Se muestra una lista de Rutas de BGP anunciadas y Rutas de BGP conocidas a medida que las rutas se anuncian y se conocen. Haga clic en el icono de actualización para actualizar estas listas. Todas las subredes enrutadas del SDDC se anuncian como rutas BGP, junto con este subconjunto de subredes de red de administración:
  • La subred 1 incluye las rutas utilizadas por las interfaces de enrutador y los archivos VMK de host ESXi.
  • La subred 2 incluye las rutas utilizadas en la compatibilidad con múltiples zonas de disponibilidad y en la integración de AWS.
  • La subred 3 incluye las máquinas virtuales de administración.
Las redes ampliadas y desconectadas no se anuncian. Las redes asociadas a T1 personalizados no se anuncian. Si el filtrado de rutas está habilitado, tampoco se anuncian las redes asociadas a la CGW predeterminada.

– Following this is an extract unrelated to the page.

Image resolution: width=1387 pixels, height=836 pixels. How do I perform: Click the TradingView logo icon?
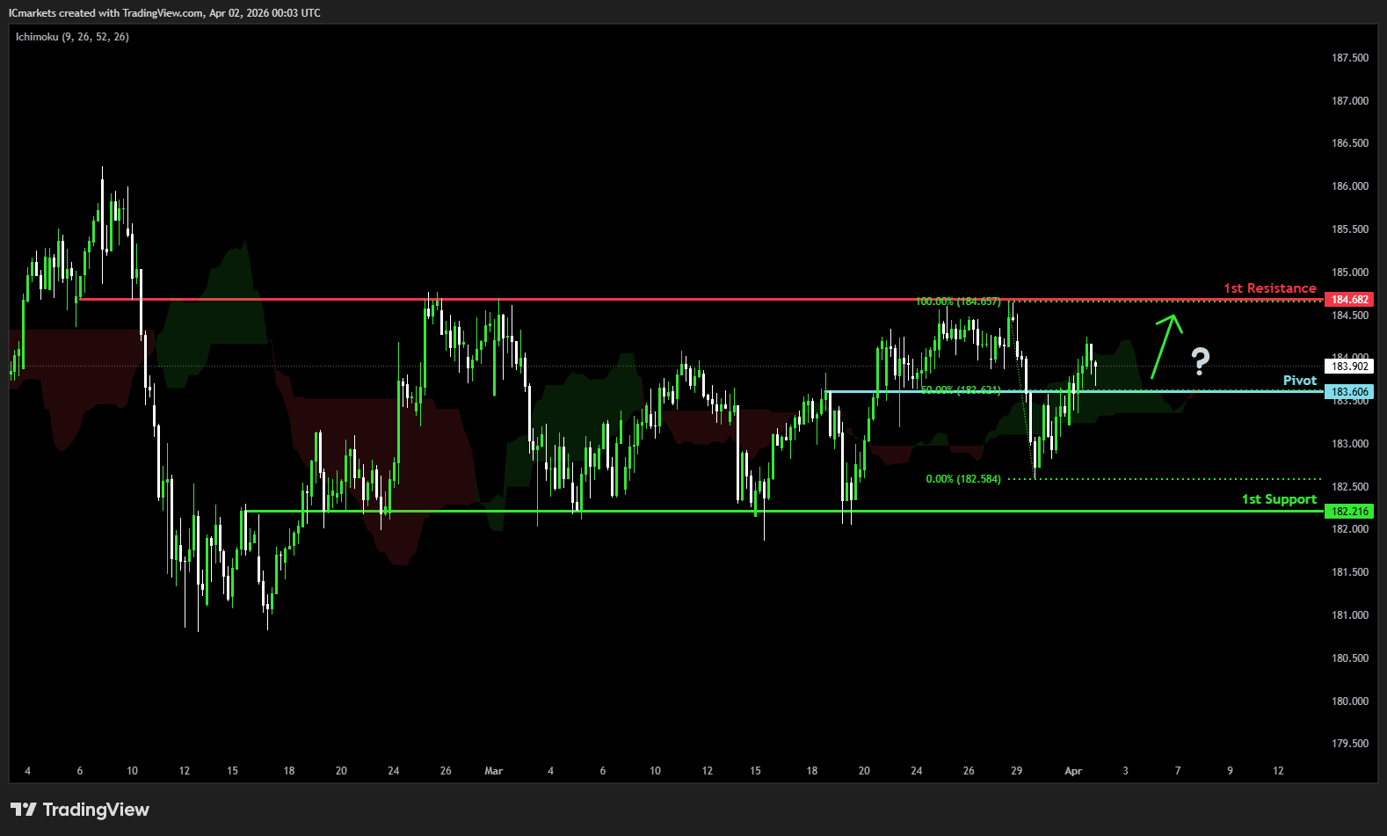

Todas las agregaciones de rutas definidas y aplicadas a DX se anunciarán según lo definido. (Consulte Agregar y filtrar rutas a vínculos superiores).

Los bloques CIDR reales anunciados a las VIF privadas dependen del bloque CIDR de la subred de administración. En la siguiente tabla, se muestran los bloques CIDR de estas rutas en un SDDC que utiliza el CIDR de red de administración predeterminado de 10.2.0.0 en tamaños de bloque de /16, /20 y /22.

Tabla 1. Rutas anunciadas para un CIDR de MGW predeterminada de 10.2.0.0
CIDR de MGW Subred 1 Subred 2 Subred 3
10.2.0.0/23 10.2.0.0/24 10.2.1.0/26 10.2.1.128/25
10.2.0.0/20 10.2.0.0/21 10.2.8.0/23 10.2.12.0/22
10.2.0.0/16 10.2.0.0/17 10.2.128.0/19 10.2.192.0/18

Qué hacer a continuación

Asegúrese de que las interfaces locales de vMotion estén configuradas para utilizar Direct Connect. Consulte Configurar las interfaces de vMotion para su uso con Direct Connect.